▶ [Work to do]:
Reproduce the records word for word, starting with the first line and ending with the line that contains "(x=101, y=57)", including both of those lines.
▼
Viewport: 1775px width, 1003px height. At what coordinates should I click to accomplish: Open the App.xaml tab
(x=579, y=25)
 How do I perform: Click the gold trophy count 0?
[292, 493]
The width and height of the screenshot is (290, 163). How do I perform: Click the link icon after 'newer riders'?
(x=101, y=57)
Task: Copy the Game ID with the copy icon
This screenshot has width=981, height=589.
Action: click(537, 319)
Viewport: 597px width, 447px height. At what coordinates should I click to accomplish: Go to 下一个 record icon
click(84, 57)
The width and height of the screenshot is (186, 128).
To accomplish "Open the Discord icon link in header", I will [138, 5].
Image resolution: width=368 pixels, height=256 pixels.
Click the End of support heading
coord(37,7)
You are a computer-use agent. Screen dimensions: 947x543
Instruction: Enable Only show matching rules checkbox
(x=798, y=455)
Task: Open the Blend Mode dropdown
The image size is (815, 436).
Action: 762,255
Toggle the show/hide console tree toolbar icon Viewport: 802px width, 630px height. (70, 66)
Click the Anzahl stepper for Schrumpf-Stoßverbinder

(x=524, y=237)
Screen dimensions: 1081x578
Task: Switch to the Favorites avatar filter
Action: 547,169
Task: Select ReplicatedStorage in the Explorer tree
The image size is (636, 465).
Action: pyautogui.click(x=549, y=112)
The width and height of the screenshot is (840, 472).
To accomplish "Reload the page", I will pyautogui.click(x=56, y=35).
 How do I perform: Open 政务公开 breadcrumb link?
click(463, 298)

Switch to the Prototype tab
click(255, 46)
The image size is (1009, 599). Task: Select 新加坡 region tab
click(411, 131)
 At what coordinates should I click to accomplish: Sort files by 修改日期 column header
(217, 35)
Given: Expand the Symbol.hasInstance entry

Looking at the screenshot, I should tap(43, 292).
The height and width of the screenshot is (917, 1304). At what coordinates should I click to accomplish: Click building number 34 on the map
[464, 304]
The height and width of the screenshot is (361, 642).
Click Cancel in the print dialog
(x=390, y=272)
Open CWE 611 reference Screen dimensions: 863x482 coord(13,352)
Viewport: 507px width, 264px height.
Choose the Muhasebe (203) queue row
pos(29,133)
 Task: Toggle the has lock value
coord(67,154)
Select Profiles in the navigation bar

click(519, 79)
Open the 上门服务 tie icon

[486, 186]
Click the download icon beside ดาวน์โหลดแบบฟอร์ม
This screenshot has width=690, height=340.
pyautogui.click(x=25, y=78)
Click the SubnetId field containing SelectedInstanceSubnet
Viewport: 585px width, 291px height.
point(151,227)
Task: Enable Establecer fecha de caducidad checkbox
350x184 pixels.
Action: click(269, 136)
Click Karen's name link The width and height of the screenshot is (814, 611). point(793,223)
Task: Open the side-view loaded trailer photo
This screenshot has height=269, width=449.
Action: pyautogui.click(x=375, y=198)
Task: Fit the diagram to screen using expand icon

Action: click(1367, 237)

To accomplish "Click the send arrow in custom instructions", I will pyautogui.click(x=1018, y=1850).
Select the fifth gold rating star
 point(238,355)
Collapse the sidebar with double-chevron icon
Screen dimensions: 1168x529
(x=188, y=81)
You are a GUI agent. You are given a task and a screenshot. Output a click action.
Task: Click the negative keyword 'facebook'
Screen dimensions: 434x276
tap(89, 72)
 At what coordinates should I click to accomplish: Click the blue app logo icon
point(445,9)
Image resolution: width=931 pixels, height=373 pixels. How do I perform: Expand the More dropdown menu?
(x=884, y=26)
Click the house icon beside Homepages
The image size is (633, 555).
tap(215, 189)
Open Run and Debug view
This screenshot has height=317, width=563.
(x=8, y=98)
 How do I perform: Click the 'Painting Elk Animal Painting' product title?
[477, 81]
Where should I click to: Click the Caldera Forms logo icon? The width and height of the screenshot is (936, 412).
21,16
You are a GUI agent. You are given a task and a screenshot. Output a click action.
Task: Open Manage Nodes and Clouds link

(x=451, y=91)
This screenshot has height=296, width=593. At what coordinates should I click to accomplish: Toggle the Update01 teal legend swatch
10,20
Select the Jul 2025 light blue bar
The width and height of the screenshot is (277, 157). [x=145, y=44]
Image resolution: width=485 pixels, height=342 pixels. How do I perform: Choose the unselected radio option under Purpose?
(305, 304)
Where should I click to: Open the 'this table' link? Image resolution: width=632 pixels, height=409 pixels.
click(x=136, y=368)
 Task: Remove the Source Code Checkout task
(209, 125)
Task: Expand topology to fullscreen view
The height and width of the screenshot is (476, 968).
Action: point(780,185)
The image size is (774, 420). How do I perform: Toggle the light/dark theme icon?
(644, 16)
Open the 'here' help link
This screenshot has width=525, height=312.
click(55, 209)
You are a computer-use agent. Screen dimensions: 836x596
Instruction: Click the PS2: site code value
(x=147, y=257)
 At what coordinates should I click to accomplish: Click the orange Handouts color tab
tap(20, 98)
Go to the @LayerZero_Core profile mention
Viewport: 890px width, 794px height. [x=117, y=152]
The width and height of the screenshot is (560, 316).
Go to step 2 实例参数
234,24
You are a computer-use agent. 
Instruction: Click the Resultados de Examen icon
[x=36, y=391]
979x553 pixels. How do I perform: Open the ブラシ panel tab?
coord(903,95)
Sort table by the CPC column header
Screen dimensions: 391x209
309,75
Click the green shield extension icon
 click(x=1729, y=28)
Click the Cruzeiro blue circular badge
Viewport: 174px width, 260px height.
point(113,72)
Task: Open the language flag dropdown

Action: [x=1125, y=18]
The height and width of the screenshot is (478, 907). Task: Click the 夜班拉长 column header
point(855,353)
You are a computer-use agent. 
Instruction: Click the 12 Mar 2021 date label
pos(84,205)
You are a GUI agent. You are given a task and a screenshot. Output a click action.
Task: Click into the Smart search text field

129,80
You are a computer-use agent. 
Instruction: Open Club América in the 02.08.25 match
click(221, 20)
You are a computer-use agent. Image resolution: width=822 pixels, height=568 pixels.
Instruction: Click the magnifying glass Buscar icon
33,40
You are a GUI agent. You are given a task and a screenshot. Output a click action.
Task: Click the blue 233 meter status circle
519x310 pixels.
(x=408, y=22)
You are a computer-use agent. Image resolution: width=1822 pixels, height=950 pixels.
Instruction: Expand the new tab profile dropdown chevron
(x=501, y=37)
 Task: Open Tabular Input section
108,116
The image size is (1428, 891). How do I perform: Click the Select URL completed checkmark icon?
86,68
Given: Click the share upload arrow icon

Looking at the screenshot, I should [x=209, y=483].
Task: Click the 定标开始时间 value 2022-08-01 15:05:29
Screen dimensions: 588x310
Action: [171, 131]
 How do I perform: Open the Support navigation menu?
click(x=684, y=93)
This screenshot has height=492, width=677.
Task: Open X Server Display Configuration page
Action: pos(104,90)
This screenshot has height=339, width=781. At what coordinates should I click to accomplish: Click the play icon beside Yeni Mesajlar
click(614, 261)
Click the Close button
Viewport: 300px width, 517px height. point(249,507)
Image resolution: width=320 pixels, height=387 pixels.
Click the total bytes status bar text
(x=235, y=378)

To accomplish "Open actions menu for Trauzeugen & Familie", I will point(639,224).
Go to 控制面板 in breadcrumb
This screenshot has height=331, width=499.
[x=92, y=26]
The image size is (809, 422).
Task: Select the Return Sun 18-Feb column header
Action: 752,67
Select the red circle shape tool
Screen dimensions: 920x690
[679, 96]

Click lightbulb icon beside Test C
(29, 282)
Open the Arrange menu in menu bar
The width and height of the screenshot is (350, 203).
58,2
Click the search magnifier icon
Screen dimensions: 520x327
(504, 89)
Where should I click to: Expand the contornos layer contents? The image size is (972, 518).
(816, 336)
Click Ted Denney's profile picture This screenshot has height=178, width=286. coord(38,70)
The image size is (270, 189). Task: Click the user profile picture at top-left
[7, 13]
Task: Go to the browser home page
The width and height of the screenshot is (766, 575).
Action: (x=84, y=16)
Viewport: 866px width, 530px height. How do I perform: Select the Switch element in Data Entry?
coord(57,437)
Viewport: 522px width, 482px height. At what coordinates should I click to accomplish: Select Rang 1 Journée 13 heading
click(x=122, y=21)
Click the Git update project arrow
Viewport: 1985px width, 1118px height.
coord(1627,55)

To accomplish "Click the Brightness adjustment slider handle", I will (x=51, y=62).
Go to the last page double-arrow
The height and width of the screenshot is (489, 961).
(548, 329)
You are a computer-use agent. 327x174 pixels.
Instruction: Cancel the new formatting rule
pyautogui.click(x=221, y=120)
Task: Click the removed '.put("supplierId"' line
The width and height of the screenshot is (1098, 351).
▲
▶ [The output]:
Viewport: 1775px width, 1003px height. At what coordinates should I click to accomplish: Open the App.xaml tab
(x=579, y=25)
 How do I perform: Click the gold trophy count 0?
[292, 493]
The width and height of the screenshot is (290, 163). How do I perform: Click the link icon after 'newer riders'?
(x=101, y=57)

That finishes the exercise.